José Artiles

Personal information
- Full name: José Manuel Artiles Romero
- Date of birth: 10 June 1993 (age 33)
- Place of birth: Sardina del Sur, Spain
- Height: 1.67 m (5 ft 5+1⁄2 in)
- Positions: Winger; forward;

Team information
- Current team: Nea Salamina Famagusta FC
- Number: 8

Youth career
- Las Palmas

Senior career*
- Years: Team / Apps / (Gls)
- 2011–2018: Las Palmas B / 166 / (30)
- 2011–2018: Las Palmas / 8 / (0)
- 2015–2016: → Racing Santander (loan) / 32 / (3)
- 2017: → Cartagena (loan) / 12 / (0)
- 2018–2019: Lleida Esportiu / 17 / (0)
- 2019: El Ejido / 14 / (1)
- 2019–2021: Don Benito / 47 / (3)
- 2021–2023: Mérida AD / 46 / (5)
- 2023–2025: Hércules / 66 / (4)
- 2025–: Nea Salamina Famagusta FC / 29 / (3)

= José Artiles =

Spanish footballer

José Manuel Artiles Romero (born 10 June 1993) is a Spanish professional footballer who plays for Cypriot Second Division club Nea Salamis Famagusta as a winger or forward.

==Football career==
Born in Sardina del Sur, Province of Las Palmas, Canary Islands, Artiles finished his formation with UD Las Palmas, and made his senior debuts with the reserves in 2009–10 season, in the Tercera División.

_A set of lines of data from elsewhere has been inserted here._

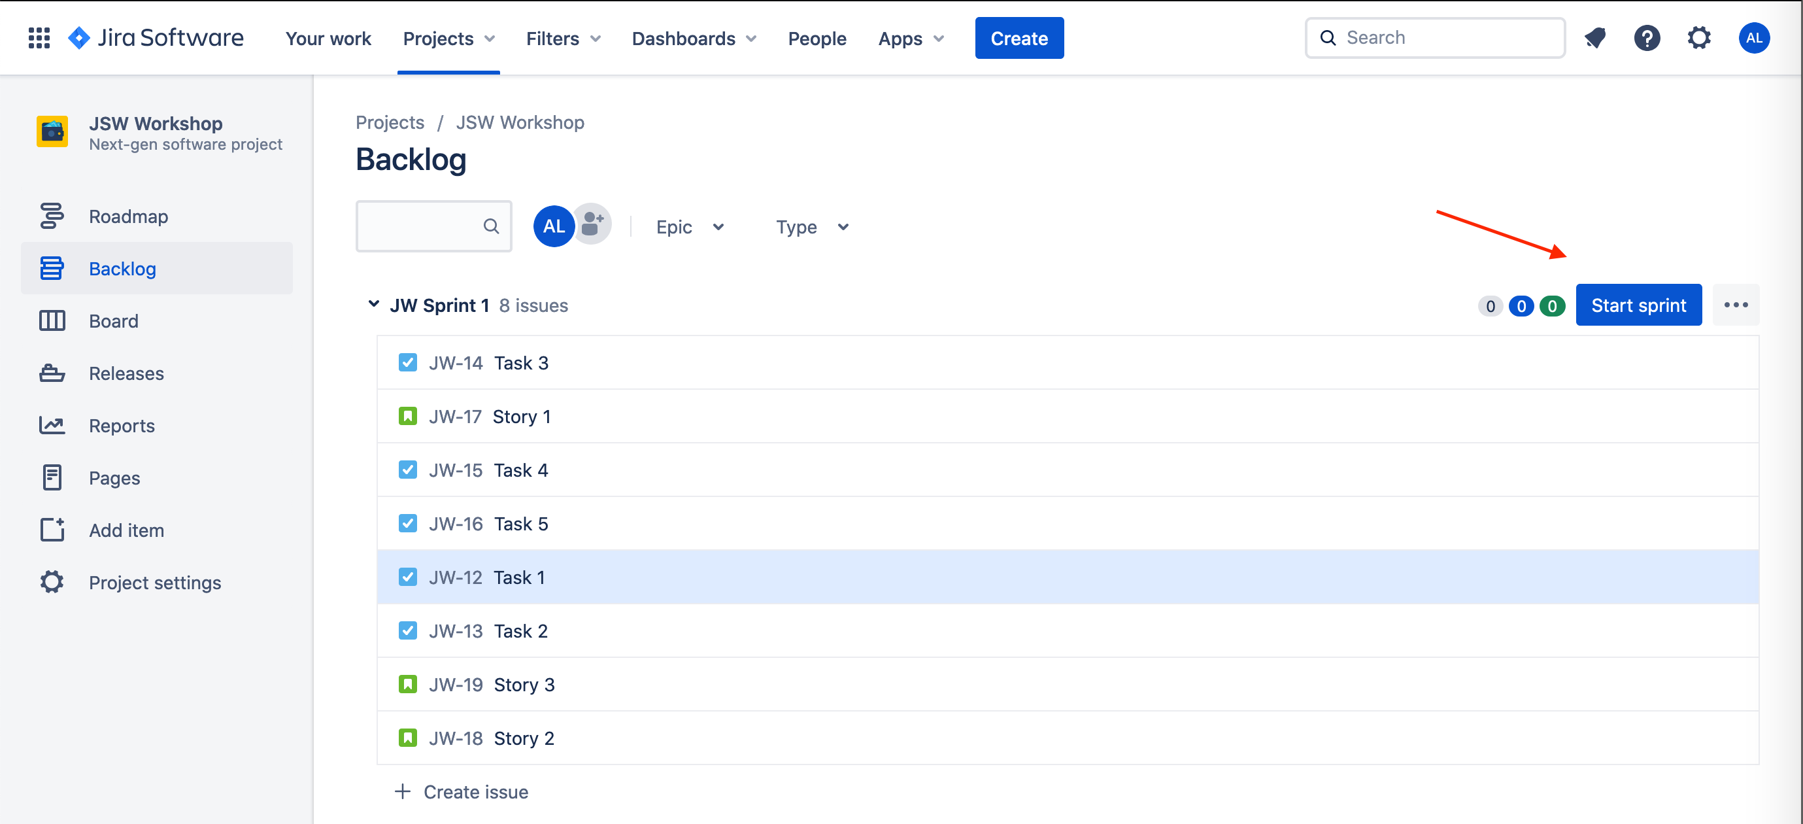
Task: Click the JW-17 Story 1 type icon
Action: pos(407,416)
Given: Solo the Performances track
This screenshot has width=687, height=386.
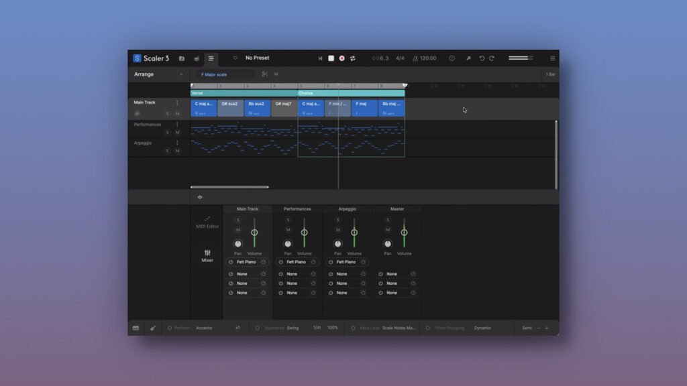Looking at the screenshot, I should [x=167, y=132].

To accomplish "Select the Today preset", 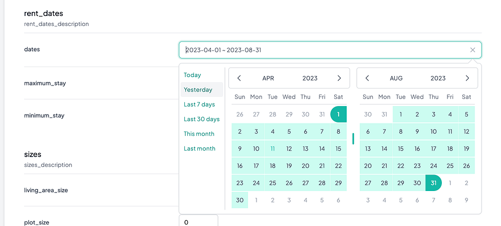I will point(192,75).
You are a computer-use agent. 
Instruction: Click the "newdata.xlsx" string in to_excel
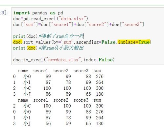point(63,60)
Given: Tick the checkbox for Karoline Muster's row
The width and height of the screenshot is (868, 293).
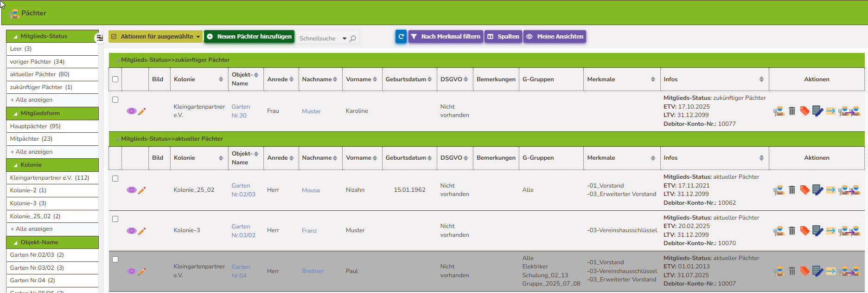Looking at the screenshot, I should coord(115,100).
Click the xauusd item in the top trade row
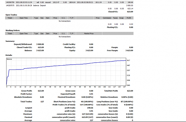 48,2
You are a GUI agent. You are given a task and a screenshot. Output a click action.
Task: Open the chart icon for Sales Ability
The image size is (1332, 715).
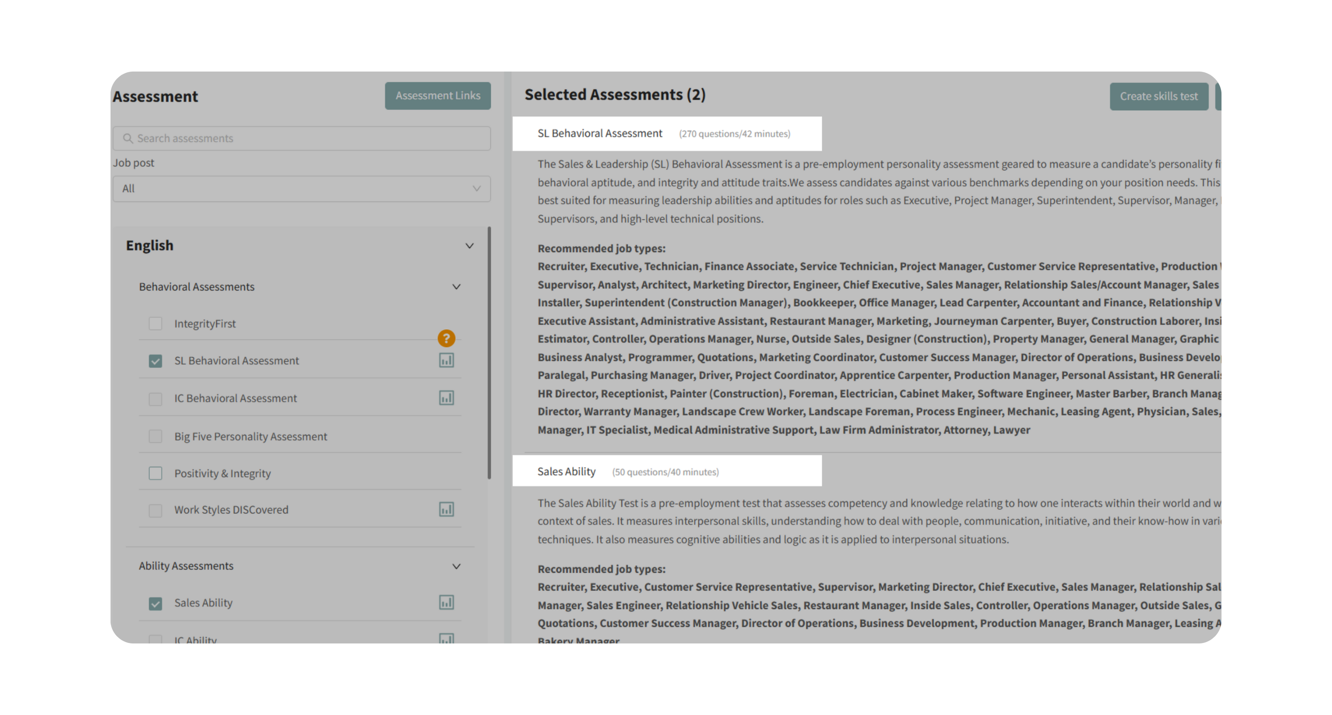(x=446, y=602)

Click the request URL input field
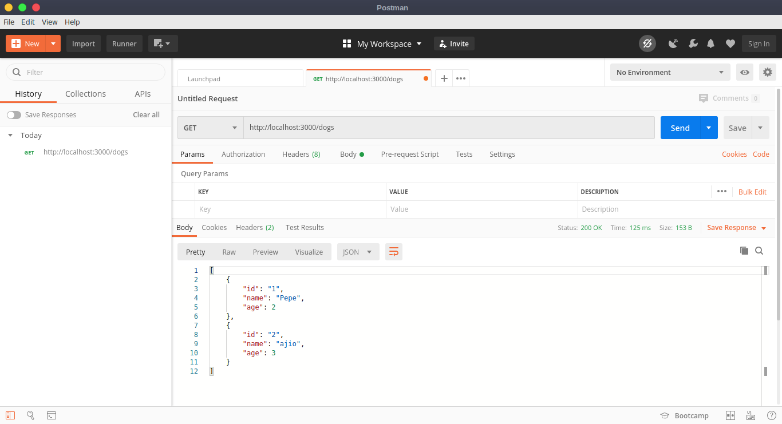click(x=449, y=128)
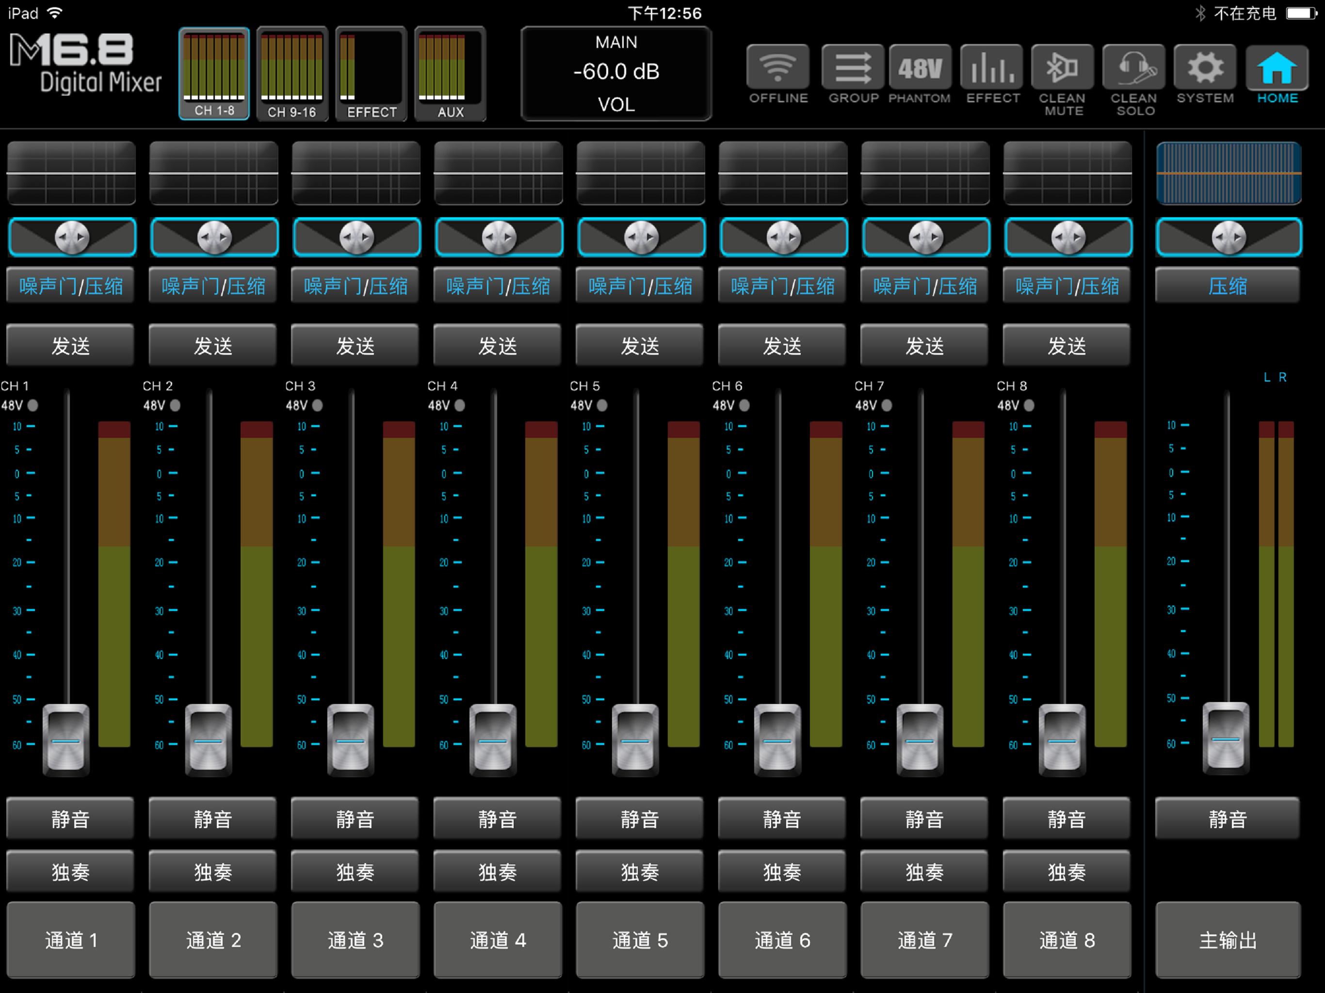Open the main output 压缩 panel

[1227, 286]
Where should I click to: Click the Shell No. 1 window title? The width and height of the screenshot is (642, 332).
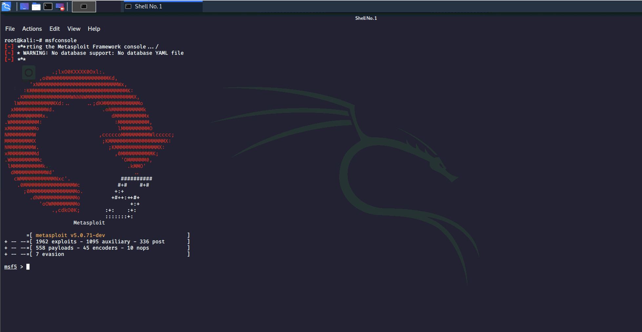(x=366, y=18)
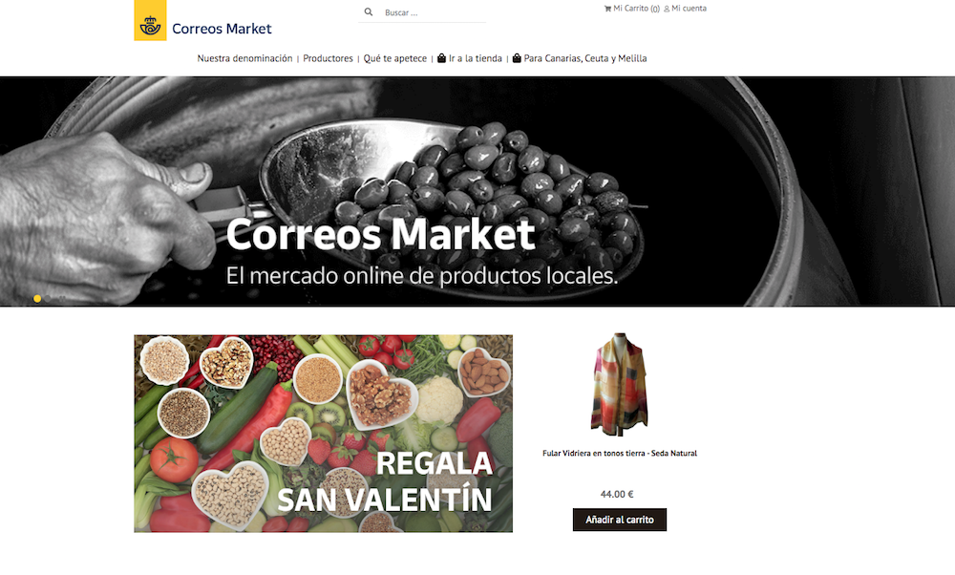Image resolution: width=955 pixels, height=575 pixels.
Task: Go to Ir a la tienda
Action: (x=475, y=58)
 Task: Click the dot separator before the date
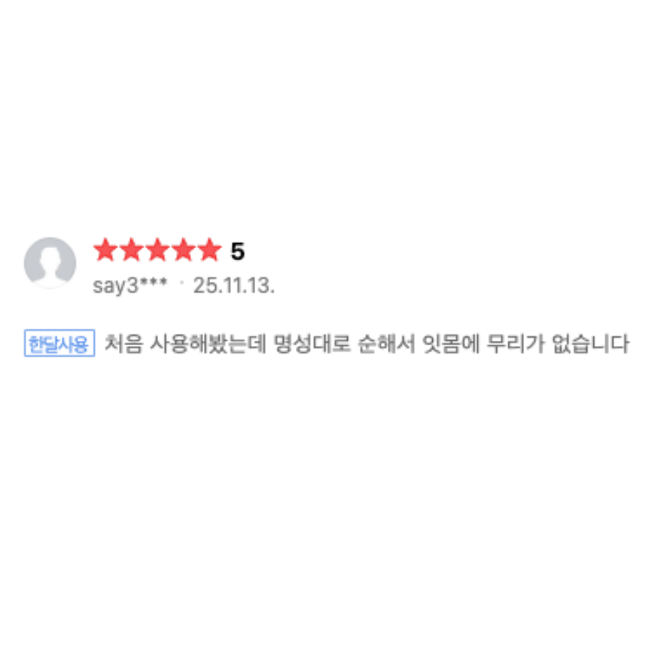click(181, 283)
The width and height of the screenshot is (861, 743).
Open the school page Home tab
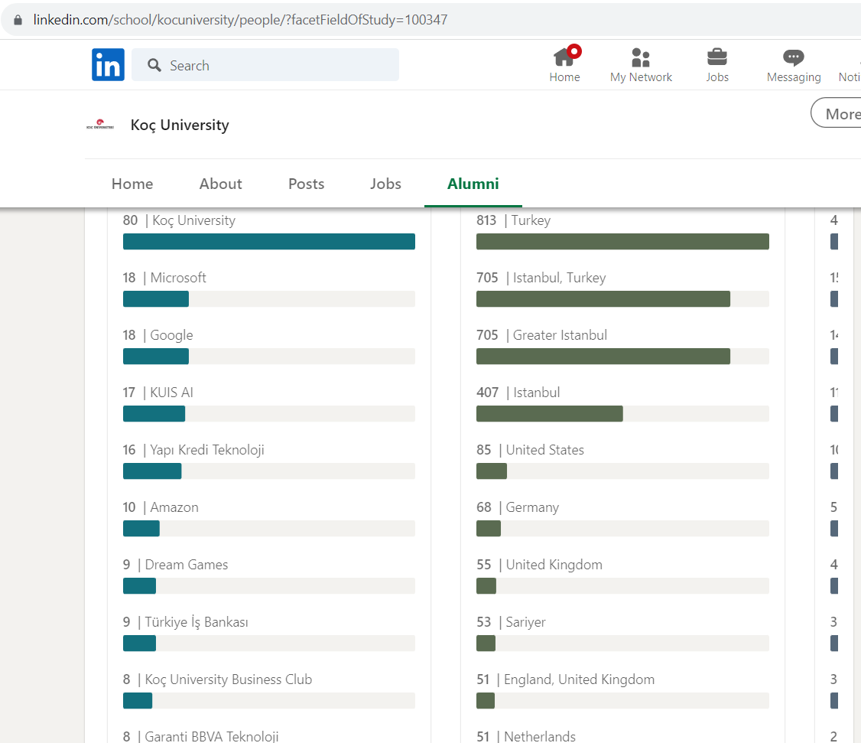[x=132, y=184]
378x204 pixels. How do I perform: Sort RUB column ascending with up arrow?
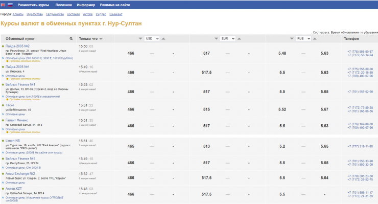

On 25 September 2011 Artiles made his debut as a professional, playing the entire second half of a 0–1 home loss against Córdoba CF in the Segunda División. On 26 August 2015, after appearing mainly with the B-side, he was loaned to Racing de Santander of the Segunda División B for a year.

On 20 January 2017, Artiles was loaned to fellow third-tier club FC Cartagena, until June. On 9 August of the following year, after spending the previous campaign exclusively with Las Palmas' B-team, he signed a two-year contract with Lleida Esportiu in the third division.

In January 2023, Artiles signed for Hércules.